You *know* I'm going to analyze this one

I'm on the 22, headed for an interview. There is an enormous man in front of me. Easily 500+ pounds and clearly in distress. He and the bus driver are having a conversation. Seems his busstop is farther away than he'd expected and now he is unable to hold in his bowel movement. A runny one at that. As the bus makes an emergency stop, he's just standing in the aisle, sort of grunting and moaning. We get him outside and I get him into the basket of a hot air balloon. We get that going, drift it out over the valley, over a sinkhole, where he slowly lowers the balloon, slips into an impossibly tiny hole and gets washed away.
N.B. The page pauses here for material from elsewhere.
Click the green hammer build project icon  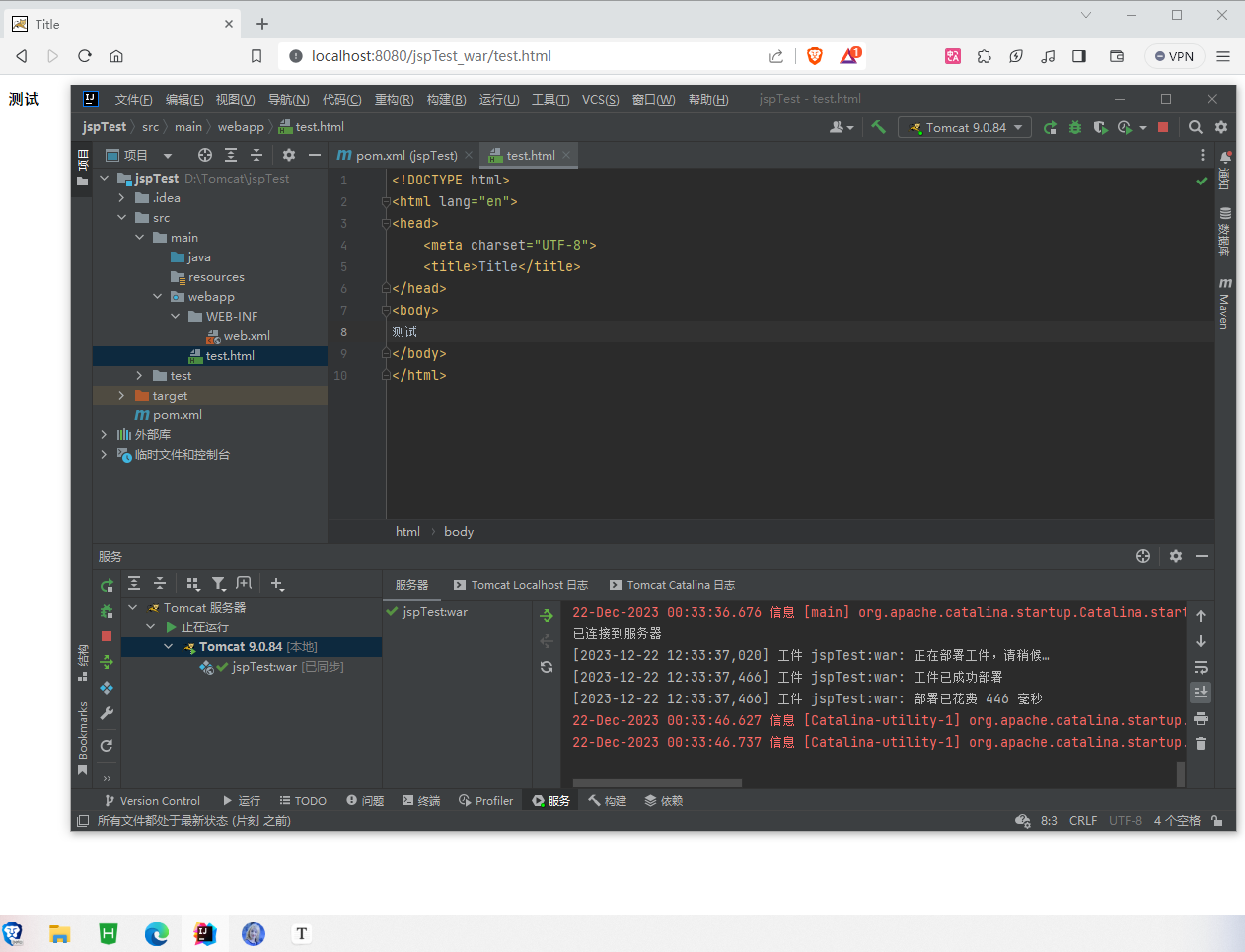pyautogui.click(x=878, y=127)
This apparently being the proper way of handling grossly obese, incontinent men in the alternate universe of Frisbee Dreamland, we dust off our hands with great satisfaction and head home. Once there, my friend Darla (as in a grown up version of Darla from "The Little Rascals" - wtf?) begins hanging out around the bay windows in the living room and dining room. I come over to see what she's looking at.

I notice a strange man with polarized sunglasses lurking around the next door neighbor's house. I scream. He screams and runs around the side of the house. I think about calling the police. He pokes his head around the other side of the house, sees me and disappears, screaming again. He repeats this several more times, not unlike a hyper toddler caught in the throes of peek-a-boo.
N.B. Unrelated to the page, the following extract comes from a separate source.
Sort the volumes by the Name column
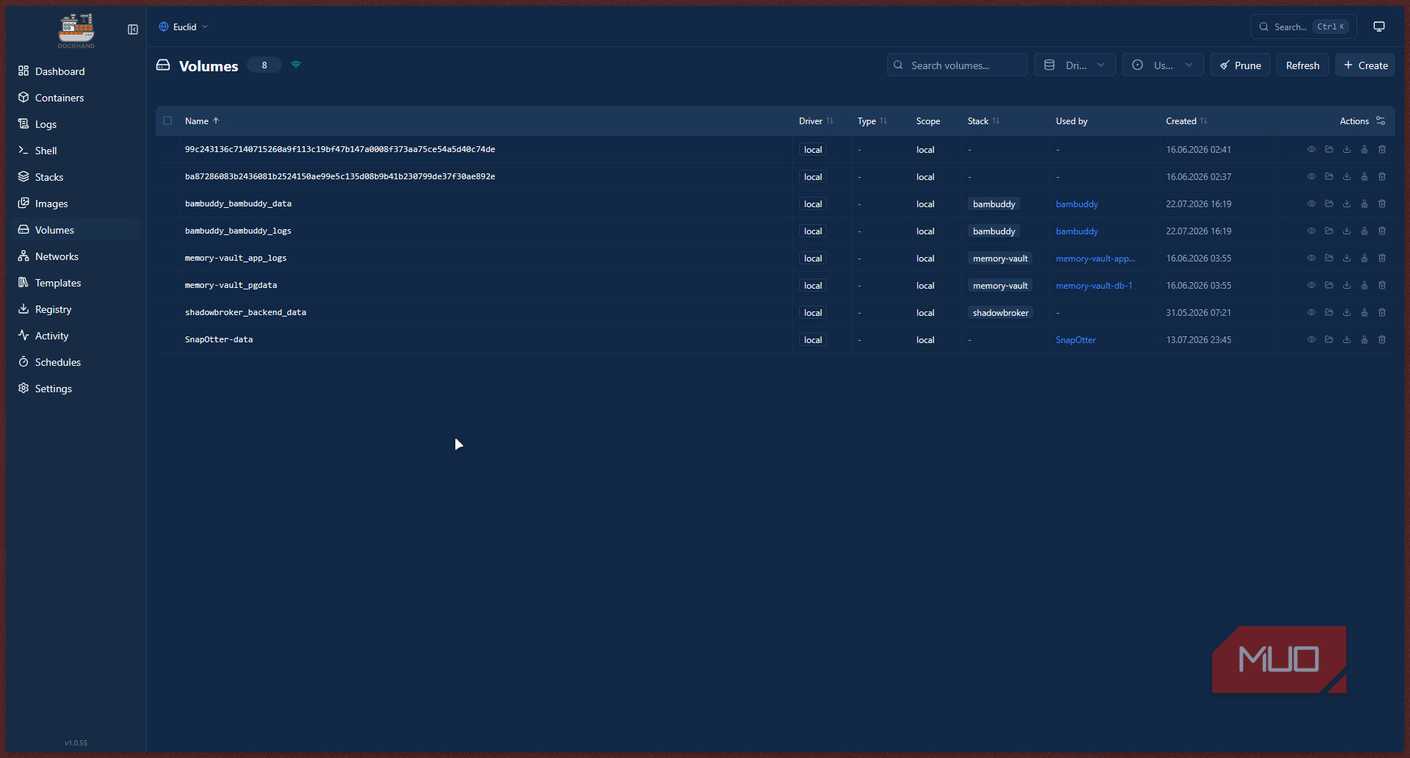Screen dimensions: 1410x758 (202, 121)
Darla tells me he's flirting with me. Her tone is biting and I sense that she is mad at both of us because of this and to avoid an argument and because
I have no place for a piece of information like that, I choose to ignore him instead. I mean what am I going to do, flirt back with the nutter lurking outside? I think not. But Darla would. Darla is a girly-girl, alternately simpering, pouty, demanding, whiny and clinging - completely focused on getting and keeping the attention of any male in a five mile range. We're polar opposites, my lack of concern drives her nuts, but I think she's crazy anyway, so I don't worry about it.

Then Napoleon Dynamite shows up with a 'very delicious' cheddar and jalapeno grilled cheese sandwich he's made for me. He gives some to Darla, but she seems agitated. He asks me what I'm doing that night and I am non-committal, telling him that I'll call him later. A shows up with two huge cheeseburgers from McDonald's. Gives me mine and drops the other, which he then gives to Darla. Her agitation increases as A and I discuss his plans for the night. Though it seems that we may have had tentative plans, he's going to see his dad. I talk about a movie later on, tell him to call if he wants.

A leaves and Darla goes apeshit. She's not only upset that I'm getting the attention that she wants, but that I could take or leave it, furthermore, she's pissed at me because I'm not pissed at A for not taking me to sushi. (Aha! So we did have tentative plans!)

The doorbell rings, I ask Darla to get it. It's the screamer. I leave them alone, thinking some quality time might do her some good and go out the back door.